Suppose you have a linked list implementation illustrated in the image above (3 full pages, and 3 pages with free space). In the worst case, how many I/Os will it take to insert a record into a free page? Assume there is enough space in an existing page in the file.

5 I/Os. Here’s the walkthrough- each step incurs one I/O:

1. Read the header page to find the pointer to the first free page.
2. Read the first free page, and realize that it doesn’t have enough space! Luckily, it has the pointer to the second free page in it.
3. Read the second free page. The same thing occurs.
4. Read the third free page. Due to the problem statement we can assume that our data will fit here! So we will update the third page to insert the new data.
5. Write the updated page back to disk.
Suppose you have 5 header pages, and each header page can store pointers to 30 data pages. What’s the worst case I/O cost for inserting a record? Do not assume that an existing data page can hold the new data, but do assume that not all of the header pages are full.

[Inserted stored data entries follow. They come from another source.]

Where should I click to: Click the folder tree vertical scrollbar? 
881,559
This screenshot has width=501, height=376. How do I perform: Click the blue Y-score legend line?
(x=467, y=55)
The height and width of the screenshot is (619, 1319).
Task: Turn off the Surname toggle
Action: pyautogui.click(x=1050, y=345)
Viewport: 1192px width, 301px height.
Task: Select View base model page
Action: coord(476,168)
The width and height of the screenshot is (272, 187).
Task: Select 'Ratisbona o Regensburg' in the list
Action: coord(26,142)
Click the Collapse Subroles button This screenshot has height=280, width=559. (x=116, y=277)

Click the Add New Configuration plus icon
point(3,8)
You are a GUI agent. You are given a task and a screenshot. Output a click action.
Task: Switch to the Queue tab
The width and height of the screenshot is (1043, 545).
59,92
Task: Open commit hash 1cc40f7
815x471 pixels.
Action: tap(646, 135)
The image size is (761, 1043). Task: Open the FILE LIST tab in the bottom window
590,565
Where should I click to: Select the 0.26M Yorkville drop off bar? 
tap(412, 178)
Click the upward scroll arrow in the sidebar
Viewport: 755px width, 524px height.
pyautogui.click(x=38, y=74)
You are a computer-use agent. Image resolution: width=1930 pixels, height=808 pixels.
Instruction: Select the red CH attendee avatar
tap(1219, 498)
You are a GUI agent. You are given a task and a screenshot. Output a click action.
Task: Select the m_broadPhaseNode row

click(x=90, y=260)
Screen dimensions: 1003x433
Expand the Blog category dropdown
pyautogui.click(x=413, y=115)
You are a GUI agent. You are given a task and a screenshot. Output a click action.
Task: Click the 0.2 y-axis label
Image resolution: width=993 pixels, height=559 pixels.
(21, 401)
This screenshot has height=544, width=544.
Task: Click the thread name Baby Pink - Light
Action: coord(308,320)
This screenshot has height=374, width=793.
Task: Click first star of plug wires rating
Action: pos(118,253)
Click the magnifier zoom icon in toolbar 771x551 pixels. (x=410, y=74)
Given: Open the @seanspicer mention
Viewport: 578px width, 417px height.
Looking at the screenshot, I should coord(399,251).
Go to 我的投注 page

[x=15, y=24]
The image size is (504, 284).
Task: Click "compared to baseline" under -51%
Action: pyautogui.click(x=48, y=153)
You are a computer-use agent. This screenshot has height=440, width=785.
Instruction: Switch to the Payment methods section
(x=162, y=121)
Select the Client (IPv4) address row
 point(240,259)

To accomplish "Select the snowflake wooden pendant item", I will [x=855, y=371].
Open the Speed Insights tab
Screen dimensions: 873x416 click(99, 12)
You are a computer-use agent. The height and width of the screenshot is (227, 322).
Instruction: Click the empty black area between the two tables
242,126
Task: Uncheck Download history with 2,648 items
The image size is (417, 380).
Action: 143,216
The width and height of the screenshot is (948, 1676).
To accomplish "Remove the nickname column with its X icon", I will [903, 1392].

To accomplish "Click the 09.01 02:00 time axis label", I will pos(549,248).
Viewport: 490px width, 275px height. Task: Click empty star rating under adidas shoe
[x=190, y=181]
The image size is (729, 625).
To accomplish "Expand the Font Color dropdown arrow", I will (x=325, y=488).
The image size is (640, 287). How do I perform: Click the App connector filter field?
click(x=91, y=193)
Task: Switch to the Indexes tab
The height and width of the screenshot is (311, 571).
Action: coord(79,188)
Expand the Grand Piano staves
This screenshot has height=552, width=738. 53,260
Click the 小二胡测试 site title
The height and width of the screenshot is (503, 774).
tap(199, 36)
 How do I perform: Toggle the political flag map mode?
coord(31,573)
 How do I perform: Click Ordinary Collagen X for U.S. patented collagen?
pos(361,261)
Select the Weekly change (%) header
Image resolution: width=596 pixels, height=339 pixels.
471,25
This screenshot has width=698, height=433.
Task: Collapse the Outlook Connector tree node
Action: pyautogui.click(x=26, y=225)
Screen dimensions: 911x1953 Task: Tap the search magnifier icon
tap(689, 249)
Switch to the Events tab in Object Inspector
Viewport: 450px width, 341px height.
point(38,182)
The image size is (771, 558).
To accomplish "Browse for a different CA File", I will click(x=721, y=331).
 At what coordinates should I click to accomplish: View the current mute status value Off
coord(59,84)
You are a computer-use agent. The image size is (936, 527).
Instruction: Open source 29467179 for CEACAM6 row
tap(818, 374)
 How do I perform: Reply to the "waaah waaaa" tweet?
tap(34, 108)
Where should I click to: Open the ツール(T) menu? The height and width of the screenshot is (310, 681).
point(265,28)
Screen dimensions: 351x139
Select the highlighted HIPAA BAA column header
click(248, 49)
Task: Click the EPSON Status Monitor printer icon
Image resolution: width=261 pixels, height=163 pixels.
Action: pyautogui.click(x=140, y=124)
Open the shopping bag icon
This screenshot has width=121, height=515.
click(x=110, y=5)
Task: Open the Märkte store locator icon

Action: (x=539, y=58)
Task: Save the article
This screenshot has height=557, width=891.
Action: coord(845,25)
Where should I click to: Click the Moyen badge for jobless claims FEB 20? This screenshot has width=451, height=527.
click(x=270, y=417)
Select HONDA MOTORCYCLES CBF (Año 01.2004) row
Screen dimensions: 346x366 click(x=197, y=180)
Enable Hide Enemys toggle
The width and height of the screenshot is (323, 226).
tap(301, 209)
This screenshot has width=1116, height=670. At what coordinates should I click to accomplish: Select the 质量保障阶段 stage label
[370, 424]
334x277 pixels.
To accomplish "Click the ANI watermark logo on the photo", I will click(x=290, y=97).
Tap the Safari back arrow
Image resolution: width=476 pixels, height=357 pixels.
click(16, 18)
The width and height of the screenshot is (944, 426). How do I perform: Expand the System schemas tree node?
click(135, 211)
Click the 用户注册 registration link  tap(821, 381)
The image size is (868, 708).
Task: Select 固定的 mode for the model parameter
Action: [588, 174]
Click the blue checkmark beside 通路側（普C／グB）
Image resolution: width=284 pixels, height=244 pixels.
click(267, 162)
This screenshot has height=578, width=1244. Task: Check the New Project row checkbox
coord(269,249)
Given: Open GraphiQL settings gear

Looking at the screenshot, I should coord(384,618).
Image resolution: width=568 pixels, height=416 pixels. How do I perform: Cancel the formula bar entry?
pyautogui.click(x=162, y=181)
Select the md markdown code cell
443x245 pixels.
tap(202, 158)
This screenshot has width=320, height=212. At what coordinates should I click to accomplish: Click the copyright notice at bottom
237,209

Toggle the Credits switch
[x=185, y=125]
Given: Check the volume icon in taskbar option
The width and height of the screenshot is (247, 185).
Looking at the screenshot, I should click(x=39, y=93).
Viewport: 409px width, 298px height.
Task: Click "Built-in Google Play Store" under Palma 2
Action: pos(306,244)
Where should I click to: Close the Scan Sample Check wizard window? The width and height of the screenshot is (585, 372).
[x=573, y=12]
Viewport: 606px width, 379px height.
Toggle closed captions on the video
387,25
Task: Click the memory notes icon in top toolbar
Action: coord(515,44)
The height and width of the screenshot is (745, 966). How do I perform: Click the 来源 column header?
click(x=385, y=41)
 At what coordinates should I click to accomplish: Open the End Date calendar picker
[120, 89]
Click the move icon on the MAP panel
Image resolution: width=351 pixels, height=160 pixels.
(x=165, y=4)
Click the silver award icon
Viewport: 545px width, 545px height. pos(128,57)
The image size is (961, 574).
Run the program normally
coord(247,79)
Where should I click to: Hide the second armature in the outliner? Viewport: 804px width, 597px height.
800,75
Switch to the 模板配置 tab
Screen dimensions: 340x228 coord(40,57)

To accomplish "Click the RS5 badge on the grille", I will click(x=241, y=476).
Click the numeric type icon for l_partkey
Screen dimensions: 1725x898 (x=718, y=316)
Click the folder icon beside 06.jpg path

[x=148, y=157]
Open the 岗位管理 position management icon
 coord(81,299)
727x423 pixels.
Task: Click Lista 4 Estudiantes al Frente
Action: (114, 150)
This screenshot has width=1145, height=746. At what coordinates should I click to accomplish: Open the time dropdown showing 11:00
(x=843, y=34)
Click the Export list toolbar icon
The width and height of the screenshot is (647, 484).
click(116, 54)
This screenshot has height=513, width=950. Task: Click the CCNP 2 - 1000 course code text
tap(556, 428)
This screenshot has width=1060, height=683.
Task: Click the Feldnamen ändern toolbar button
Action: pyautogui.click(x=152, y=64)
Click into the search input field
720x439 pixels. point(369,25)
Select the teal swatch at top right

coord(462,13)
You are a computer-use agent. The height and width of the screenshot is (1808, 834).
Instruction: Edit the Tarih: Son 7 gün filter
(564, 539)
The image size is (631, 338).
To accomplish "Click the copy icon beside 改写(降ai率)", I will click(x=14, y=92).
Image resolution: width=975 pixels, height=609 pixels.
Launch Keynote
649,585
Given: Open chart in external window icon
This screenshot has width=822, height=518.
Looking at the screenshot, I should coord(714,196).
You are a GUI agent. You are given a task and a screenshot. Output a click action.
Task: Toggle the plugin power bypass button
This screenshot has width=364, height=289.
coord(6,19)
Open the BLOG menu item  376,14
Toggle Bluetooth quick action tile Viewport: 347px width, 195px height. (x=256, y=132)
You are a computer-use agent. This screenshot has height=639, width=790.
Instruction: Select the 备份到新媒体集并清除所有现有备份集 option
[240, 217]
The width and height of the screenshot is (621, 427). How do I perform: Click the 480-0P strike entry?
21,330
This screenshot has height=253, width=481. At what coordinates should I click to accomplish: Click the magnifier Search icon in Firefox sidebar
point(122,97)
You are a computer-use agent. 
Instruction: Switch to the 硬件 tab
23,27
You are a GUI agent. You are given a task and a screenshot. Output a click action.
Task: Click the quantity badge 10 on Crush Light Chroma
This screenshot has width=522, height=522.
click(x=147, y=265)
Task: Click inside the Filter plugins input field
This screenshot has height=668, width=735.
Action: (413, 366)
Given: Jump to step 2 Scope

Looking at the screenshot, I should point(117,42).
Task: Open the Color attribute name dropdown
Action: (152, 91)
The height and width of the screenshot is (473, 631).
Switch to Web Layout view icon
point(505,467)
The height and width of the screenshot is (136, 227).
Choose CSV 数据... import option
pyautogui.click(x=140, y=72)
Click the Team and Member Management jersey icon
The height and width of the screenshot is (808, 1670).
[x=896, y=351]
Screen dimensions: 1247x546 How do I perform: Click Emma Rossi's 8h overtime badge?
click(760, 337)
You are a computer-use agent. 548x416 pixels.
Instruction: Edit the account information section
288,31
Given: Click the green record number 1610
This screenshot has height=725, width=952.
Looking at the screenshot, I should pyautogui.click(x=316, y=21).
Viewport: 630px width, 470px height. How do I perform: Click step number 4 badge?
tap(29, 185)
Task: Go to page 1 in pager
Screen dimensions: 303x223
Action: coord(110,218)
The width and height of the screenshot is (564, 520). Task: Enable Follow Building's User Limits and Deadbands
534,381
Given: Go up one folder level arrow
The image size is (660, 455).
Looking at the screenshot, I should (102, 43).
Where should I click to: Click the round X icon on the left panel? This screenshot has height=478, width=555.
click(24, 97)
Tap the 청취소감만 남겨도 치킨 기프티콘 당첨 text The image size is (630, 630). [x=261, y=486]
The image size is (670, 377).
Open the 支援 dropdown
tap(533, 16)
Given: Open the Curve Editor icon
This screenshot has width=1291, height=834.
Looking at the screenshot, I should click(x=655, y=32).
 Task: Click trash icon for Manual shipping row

7 I/Os. In the worst case, all data pages are full, and all header pages are also full except for the very last one. So, the following must happen:

• Incur 5 I/Os reading each of the 5 header pages. Since the page directory implementation stores metadata about whether data pages are full or not, we don’t have to actually read in the data pages.
• Create a new data page, and write it to disk, incurring 1 I/O.
• Update the last header page with a pointer to the new page, incurring 1 I/O.

Suppose we have the clubs table from the previous section:

CREATE TABLE clubs(
name TEXT PRIMARY KEY,
alias TEXT,
members INTEGER
);


What is the maximum number of records that can fit on a 1 KiB (1024 byte) page, assuming all fields are not null?

50 records.

The maximum number of records is achieved when each record is as small as possible. This occurs when both of the text variables have a length of 0. So the smallest record contains:

• 4 byte pointer to name,
• 4 byte pointer to alias,
• 4 byte integer members.

In total, each minimum-size record is 12 bytes long. However, each record also requires a pointer and a record length value to be stored in the footer (4 bytes each), meaning each record effectively takes 20 bytes in the page.

The slot directory always contains the slot count and free space pointer (4+4 = 8 bytes), so let’s subtract 8 bytes from 1024 to get 1016 bytes remaining for use for records.

Finally, let’s divide 1016 by 20 to get the number of records that can fit: $$\lfloor 1016/20 \rfloor = 50$$